:: REQUIRED WORK ::
Please rewrite the records from the line containing "Where should I click to: Set" through the end of the records, both ends included, substituting "Help" for "Feedback" and keeping everything else the same.

□ □ □ □ □ □ □

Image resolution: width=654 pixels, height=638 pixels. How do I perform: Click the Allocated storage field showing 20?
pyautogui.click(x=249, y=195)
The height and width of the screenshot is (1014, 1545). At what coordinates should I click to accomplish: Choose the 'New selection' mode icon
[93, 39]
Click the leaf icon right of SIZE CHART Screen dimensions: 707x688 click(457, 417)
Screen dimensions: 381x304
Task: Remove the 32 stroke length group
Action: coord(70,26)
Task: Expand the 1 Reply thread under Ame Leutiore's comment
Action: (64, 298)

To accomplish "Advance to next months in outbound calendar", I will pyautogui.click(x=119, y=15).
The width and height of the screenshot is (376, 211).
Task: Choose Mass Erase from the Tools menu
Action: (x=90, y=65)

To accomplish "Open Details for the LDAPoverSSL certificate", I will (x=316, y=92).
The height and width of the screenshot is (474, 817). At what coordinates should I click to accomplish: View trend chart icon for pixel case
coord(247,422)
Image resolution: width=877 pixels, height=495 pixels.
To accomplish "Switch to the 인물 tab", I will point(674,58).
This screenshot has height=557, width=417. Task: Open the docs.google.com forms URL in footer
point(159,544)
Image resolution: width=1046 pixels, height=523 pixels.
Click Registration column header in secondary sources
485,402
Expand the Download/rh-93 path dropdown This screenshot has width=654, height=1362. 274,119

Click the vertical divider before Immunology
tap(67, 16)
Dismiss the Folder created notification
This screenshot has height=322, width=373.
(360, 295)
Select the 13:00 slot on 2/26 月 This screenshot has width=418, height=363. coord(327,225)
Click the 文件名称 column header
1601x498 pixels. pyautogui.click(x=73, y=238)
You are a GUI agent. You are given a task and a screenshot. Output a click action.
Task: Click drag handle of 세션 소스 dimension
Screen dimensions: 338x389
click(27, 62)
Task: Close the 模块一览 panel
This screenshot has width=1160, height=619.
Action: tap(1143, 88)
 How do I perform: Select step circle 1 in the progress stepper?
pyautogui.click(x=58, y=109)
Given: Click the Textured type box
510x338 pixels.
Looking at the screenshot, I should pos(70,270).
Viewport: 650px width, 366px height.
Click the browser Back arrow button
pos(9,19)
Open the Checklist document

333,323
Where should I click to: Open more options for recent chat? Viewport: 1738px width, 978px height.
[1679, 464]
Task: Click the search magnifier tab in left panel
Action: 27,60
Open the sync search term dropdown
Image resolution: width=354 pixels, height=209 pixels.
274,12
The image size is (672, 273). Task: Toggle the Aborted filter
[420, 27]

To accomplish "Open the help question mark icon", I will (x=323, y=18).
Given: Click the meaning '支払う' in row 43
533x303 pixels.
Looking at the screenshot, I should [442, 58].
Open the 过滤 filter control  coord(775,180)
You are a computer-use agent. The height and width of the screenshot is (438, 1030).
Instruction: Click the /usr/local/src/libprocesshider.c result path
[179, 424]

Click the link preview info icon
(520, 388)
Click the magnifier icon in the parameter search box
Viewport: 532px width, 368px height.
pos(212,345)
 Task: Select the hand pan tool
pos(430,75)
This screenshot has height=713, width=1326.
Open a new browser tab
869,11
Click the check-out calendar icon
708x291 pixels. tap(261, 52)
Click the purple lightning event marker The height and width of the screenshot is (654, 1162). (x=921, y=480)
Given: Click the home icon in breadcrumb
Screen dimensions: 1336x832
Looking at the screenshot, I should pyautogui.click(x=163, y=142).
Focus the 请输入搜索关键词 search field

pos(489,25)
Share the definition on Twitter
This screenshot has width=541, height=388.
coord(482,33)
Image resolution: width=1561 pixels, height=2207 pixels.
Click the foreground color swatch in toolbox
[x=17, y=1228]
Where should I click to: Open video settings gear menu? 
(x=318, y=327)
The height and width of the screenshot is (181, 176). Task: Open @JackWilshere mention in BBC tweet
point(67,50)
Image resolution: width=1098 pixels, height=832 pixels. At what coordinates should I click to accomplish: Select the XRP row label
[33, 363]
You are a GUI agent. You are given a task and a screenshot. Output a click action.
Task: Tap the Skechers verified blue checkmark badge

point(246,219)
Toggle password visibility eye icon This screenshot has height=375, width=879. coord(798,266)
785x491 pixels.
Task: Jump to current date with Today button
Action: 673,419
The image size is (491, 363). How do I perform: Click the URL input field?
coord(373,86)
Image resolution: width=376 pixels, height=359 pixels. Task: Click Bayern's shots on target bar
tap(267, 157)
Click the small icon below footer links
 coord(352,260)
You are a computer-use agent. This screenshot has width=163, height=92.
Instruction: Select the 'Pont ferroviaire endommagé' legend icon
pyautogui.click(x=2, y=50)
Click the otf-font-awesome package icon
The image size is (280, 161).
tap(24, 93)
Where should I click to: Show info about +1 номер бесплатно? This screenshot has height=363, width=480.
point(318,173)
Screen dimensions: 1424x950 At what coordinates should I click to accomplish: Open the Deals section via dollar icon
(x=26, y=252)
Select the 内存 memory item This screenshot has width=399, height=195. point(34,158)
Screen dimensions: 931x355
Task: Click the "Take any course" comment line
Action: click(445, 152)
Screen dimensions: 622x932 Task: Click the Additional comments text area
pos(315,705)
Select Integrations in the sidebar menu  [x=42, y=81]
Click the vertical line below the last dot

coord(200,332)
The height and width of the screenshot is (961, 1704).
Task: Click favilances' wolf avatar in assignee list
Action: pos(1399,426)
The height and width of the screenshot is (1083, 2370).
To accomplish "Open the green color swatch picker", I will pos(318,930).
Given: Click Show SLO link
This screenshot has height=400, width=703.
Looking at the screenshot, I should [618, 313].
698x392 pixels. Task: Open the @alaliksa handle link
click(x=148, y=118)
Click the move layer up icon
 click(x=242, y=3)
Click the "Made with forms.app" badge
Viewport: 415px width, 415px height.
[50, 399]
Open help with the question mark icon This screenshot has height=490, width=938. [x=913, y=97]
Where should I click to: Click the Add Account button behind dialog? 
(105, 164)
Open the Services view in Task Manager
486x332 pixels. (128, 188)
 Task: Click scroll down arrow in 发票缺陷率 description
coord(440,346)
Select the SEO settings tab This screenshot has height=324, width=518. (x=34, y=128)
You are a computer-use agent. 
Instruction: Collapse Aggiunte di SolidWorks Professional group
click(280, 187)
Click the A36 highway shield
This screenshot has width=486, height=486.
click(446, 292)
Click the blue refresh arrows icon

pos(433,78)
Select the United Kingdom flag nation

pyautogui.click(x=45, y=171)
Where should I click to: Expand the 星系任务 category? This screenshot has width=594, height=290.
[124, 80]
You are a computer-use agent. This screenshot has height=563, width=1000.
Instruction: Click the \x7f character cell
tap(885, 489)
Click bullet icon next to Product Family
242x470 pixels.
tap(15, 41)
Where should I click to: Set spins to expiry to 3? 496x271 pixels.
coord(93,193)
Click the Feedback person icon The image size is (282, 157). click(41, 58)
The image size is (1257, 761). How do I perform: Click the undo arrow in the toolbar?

□ □ □ □ □ □ □

:: OUTPUT OF THE TASK ::
Where should I click to: Set spins to expiry to 3? 496x271 pixels.
coord(93,193)
Click the Help person icon The image size is (282, 157). click(41, 58)
The image size is (1257, 761). How do I perform: Click the undo arrow in the toolbar?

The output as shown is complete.